EXTRACT TO READ:
##############################

Tuesday, May 01, 2012

Tomás Borge Martínez, Sandinista Rebel, Dies at 81

By ELISABETH MALKIN

Tomás Borge Martínez, the last surviving founder of the Sandinista rebel group that toppled Nicaragua’s dictatorship in 1979 and a former feared interior minister in the revolutionary government, died on Monday in Managua. He was 81.

His death was announced by Rosario Murillo, the wife of President Daniel Ortega. Mr. Borge was being treated for pneumonia at a military hospital in Managua when he died, she said.

The government declared three days of national mourning, and on Tuesday his body lay in state in the National Palace.

Mr. Borge was one of the student radicals who formed the Sandinista National Liberation Front in 1961 with the ambition of overthrowing the American-backed dictatorship of the Somoza family. The students, admirers of the Cuban Revolution, chose the name in tribute to Augusto César Sandino, the nationalist guerrilla leader who fought American Marines in the 1920s and 1930s. Mr. Borge had received training in Cuba.

##############################

DATASET EXTRACT:

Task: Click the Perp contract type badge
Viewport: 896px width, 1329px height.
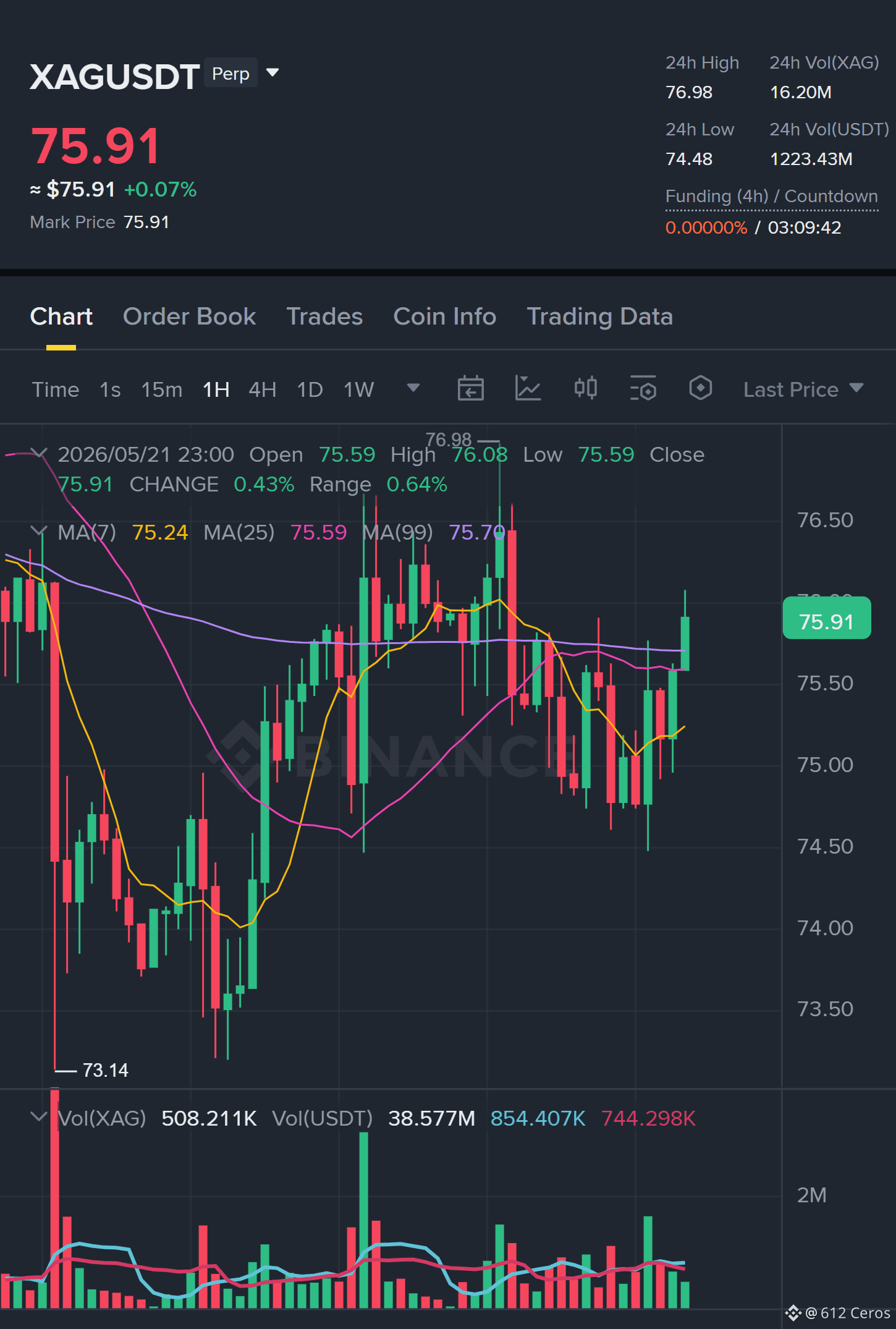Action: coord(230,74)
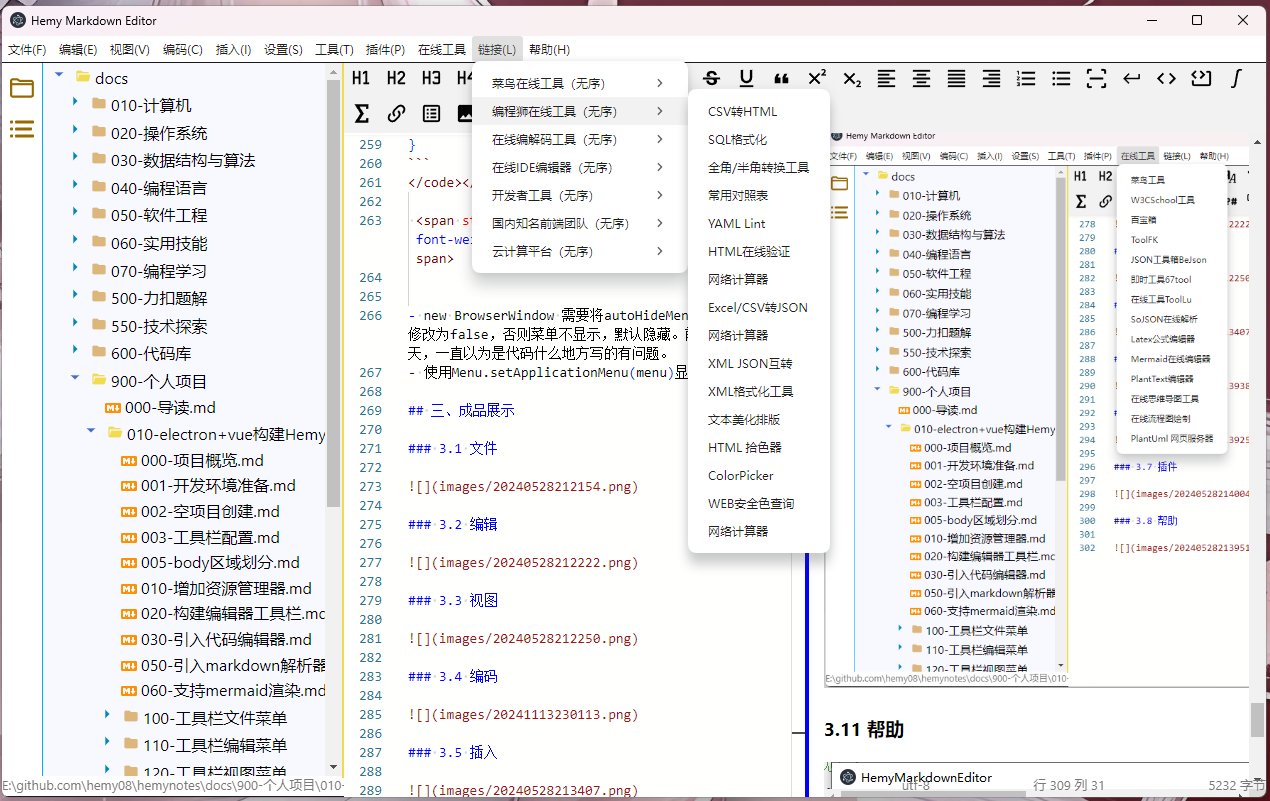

##############################

REQUIRED ACTIONS:
a) According to the Borge obituary, where was Mr. Borge being treated when he died?
b) Write out the Borge obituary from "Tomás Borge Martínez, Sandinista" up to and including "died, she said.", swapping "pneumonia" for "influenza".
c) Please carry the Borge obituary forward from its last sentence.

ANSWERS FOR THIS EXERCISE:
a) At a military hospital in Managua.

b)
Tomás Borge Martínez, Sandinista Rebel, Dies at 81

By ELISABETH MALKIN

Tomás Borge Martínez, the last surviving founder of the Sandinista rebel group that toppled Nicaragua’s dictatorship in 1979 and a former feared interior minister in the revolutionary government, died on Monday in Managua. He was 81.

His death was announced by Rosario Murillo, the wife of President Daniel Ortega. Mr. Borge was being treated for influenza at a military hospital in Managua when he died, she said.

c)
He was jailed twice by the government, first in 1956 after the assassination of President Anastasio Somoza García, and then in 1977. He was freed in 1978 after a Sandinista raid took the entire Nicaraguan Congress hostage in the National Palace and won the release of 50 Sandinista prisoners, a half-million dollars and the publication of Sandinista communiqués in the newspapers.

Mr. Borge’s first wife was killed by the Somoza government’s National Guard just a few months before the government’s collapse in 1979.

Afterward, he became the interior minister and built up a feared power base. He was in change of the state security, the police and intelligence apparatus, the prison system, the fire department, the press censorship office and the nationwide network of Sandinista Defense Committees.

He also controlled elite Interior Ministry troops and was in charge of dealing with restive Miskito Indians on Nicaragua’s remote Atlantic Coast. Indian groups, appealing to the Inter-American Commission on Human Rights, have accused him and other Sandinista leaders of ordering the killings of Miskito Indian rebels during the 1980s.

Mr. Borge, the oldest and most hard-line of the nine Sandinista comandantes who ran Nicaragua in the 1980s, was complex and often contradictory. A profile of him in The New York Times in 1985 said that his official biography listed the Bible as his favorite book. His collection of crucifixes filled an entire room. Yet “Mr. Borge deports priests whenever he deems it necessary,” the article said.

Still, he considered himself to be the “Sentinel of the People’s Happiness,” according to the slogan he had painted on the Interior Ministry. Once a week, and with feudal authority, he received ordinary citizens to hear their complaints, which he then dealt with through peremptory phone calls to other government ministries.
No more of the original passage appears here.